KAFKA-15859: Make RemoteListOffsets call an async operation
This is the part-2 of the KIP-1075
To find the offset for a given timestamp, ListOffsets API is used by the client. When the topic is enabled with remote storage, then we have to fetch the remote indexes such as offset-index and time-index to serve the query. Also, the ListOffsets request can contain the query for multiple topics/partitions.
The time taken to read the indexes from remote storage is non-deterministic and the query is handled by the request-handler threads. If there are multiple LIST_OFFSETS queries and most of the request-handler threads are busy in reading the data from remote storage, then the other high-priority requests such as FETCH and PRODUCE might starve and be queued. This can lead to higher latency in producing/consuming messages.
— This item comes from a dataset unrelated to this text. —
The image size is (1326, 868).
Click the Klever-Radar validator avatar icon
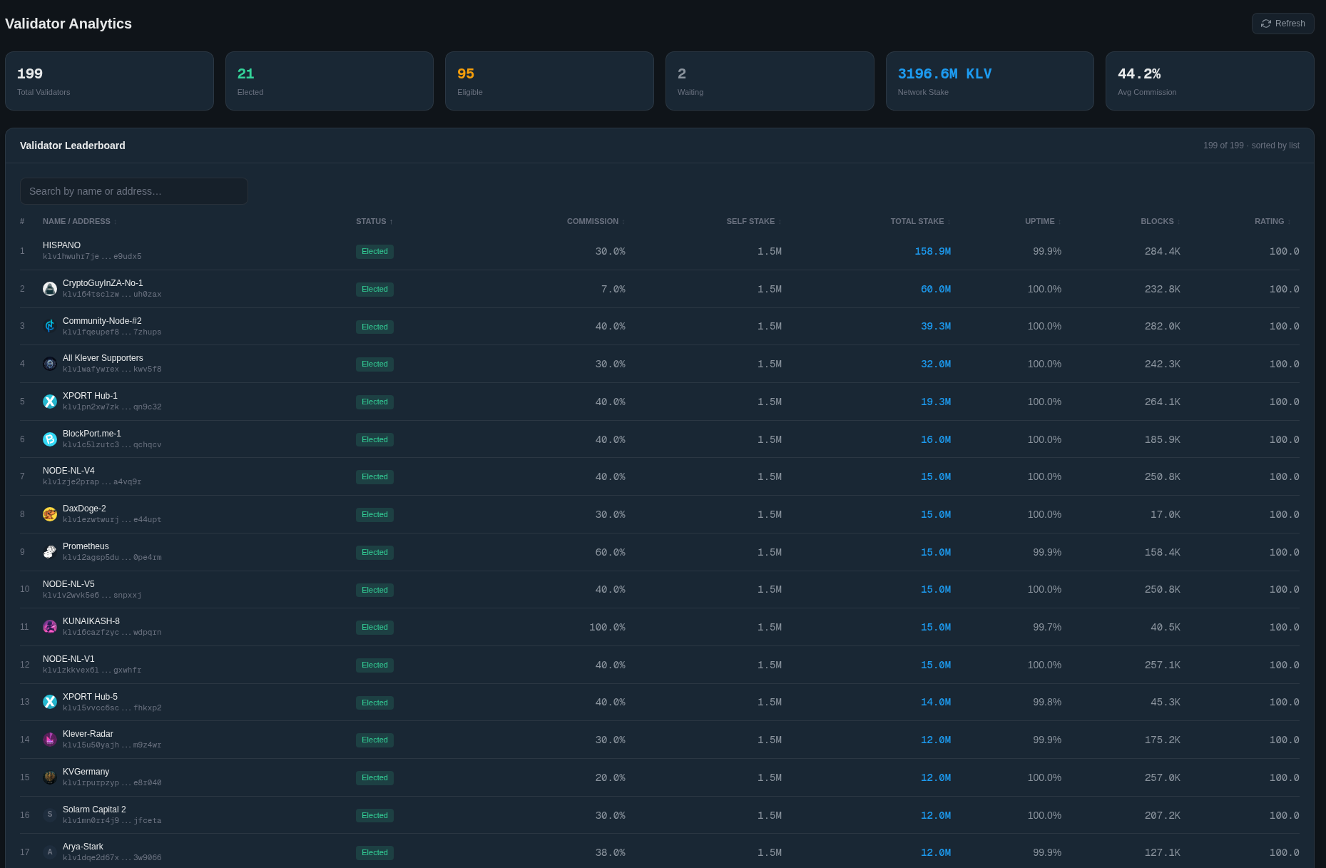[x=50, y=740]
In this patch, we have introduced a delayed operation for remote list-offsets call. If the timestamp need to be searched in the remote-storage, then the request-handler threads will pass-on the request to the remote-log-reader threads. And, the request gets handled in asynchronous fashion.
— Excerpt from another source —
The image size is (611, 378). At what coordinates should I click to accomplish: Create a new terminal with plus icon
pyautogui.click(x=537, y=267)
Covered the patch with unit and integration tests.
Committer Checklist (excluded from commit message)
- [ ] Verify design and implementation
- [ ] Verify test coverage and CI build status
- [ ] Verify documentation (including upgrade notes)
@chia7712 @showuon @satishd
Call for review. PTAL.
Test failures are unrelated.
@kamalcph , I'd like to make sure this PR can be reviewed before KIP-1075 get approved. Is that right?
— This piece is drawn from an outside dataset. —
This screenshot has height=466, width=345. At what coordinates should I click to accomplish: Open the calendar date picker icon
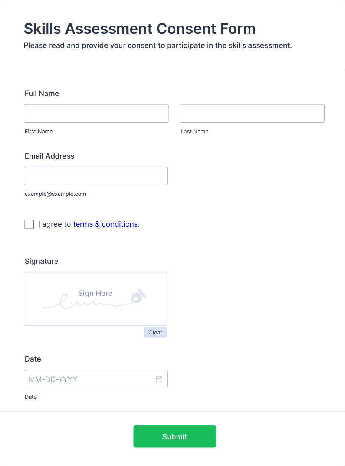(x=159, y=379)
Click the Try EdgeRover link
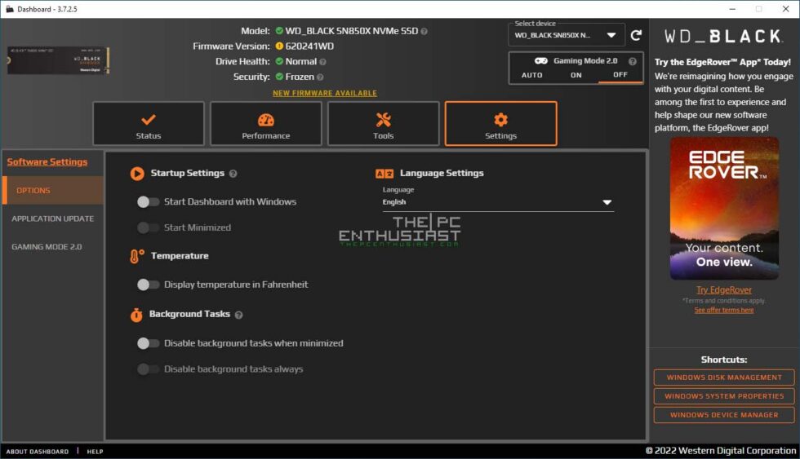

@kamalcph , I'd like to make sure this PR can be reviewed before KIP-1075 get approved. Is that right?
yes, this PR can be reviewed. There are no public API changes made in this PR. To define the timeout for delayed remote list offsets operation, reused the server request timeout since the tiered storage is not production ready. If it is not acceptable, then we may have to wait for the KIP-1075 approval.
Well, I'll review KIP-1075 first then.
@showuon @clolov
Is it possible to give this PR an early review to keep it in good shape? Thanks!
@kamalcph please fix conflicts, thanks :)
@showuon @chia7712 @satishd @clolov
The diff is ready for review. PTAL. Thanks!
@showuon Addressed your review comments. PTAL. Thanks!
Gentle ping for review.
@kamalcph Could you please fix the conflicts?
JDK11 test failures are unrelated to this PR, the tests were timed out.
Found 2 flaky test failures:
FLAKY ⚠️ MetricsDuringTopicCreationDeletionTest > "testMetricsDuringTopicCreateDelete(String).quorum=zk"
FLAKY ⚠️ OffsetsApiIntegrationTest > testAlterSinkConnectorOffsetsDifferentKafkaClusterTargeted()
Read env GRADLE_EXIT_CODE: 124
Read env THREAD_DUMP_URL: https://github.com/apache/kafka/actions/runs/10854248301/artifacts/1932678337
Gradle command timed out. These are partial results!
25602 tests cases run in 6h14m4s. 23379 PASSED ✅, 0 FAILED ❌, 2 FLAKY ⚠️ , 18 SKIPPED 🙈, and 0 errors.
Failing this step because the tests timed out. Thread dumps were taken and archived here: https://github.com/apache/kafka/actions/runs/10854248301/artifacts/1932678337
Error: Process completed with exit code 1.
@kamalcph thanks for checking the failed tests. They pass on my local. will merge this PR
./gradlew cleanTest :tools:test --tests MetadataQuorumCommandTest.testDescribeQuorumReplicationSuccessful :core:test --tests ListOffsetsIntegrationTest.testThreeNonCompressedRecordsInSeparateBatch --tests ConsumerBounceTest.testConsumptionWithBrokerFailures
@kamalcph any updates? or just trigger QA again?
I rebased the branch against trunk to retrigger the tests again.
I rebased the branch against trunk to retrigger the tests again.
Got it
Thank you all for the reviews!
@kamalcph, the test introduced in this PR is flaky on trunk https://ge.apache.org/scans/tests?search.names=CI%20workflow&search.rootProjectNames=kafka&search.tags=github%2Ctrunk&search.tasks=test&search.timeZoneId=America%2FNew_York&search.values=CI&tests.container=kafka.log.remote.RemoteLogOffsetReaderTest&tests.sortField=FLAKY
Can you take a look? I have filed KAFKA-17559 in the mean time. Thanks!
@mumrah Sorry for that flaky. I will take a look!
Opened #17214 to fix the flaky test. PTAL.
Thanks @junrao for the review comments! I will follow-up on them.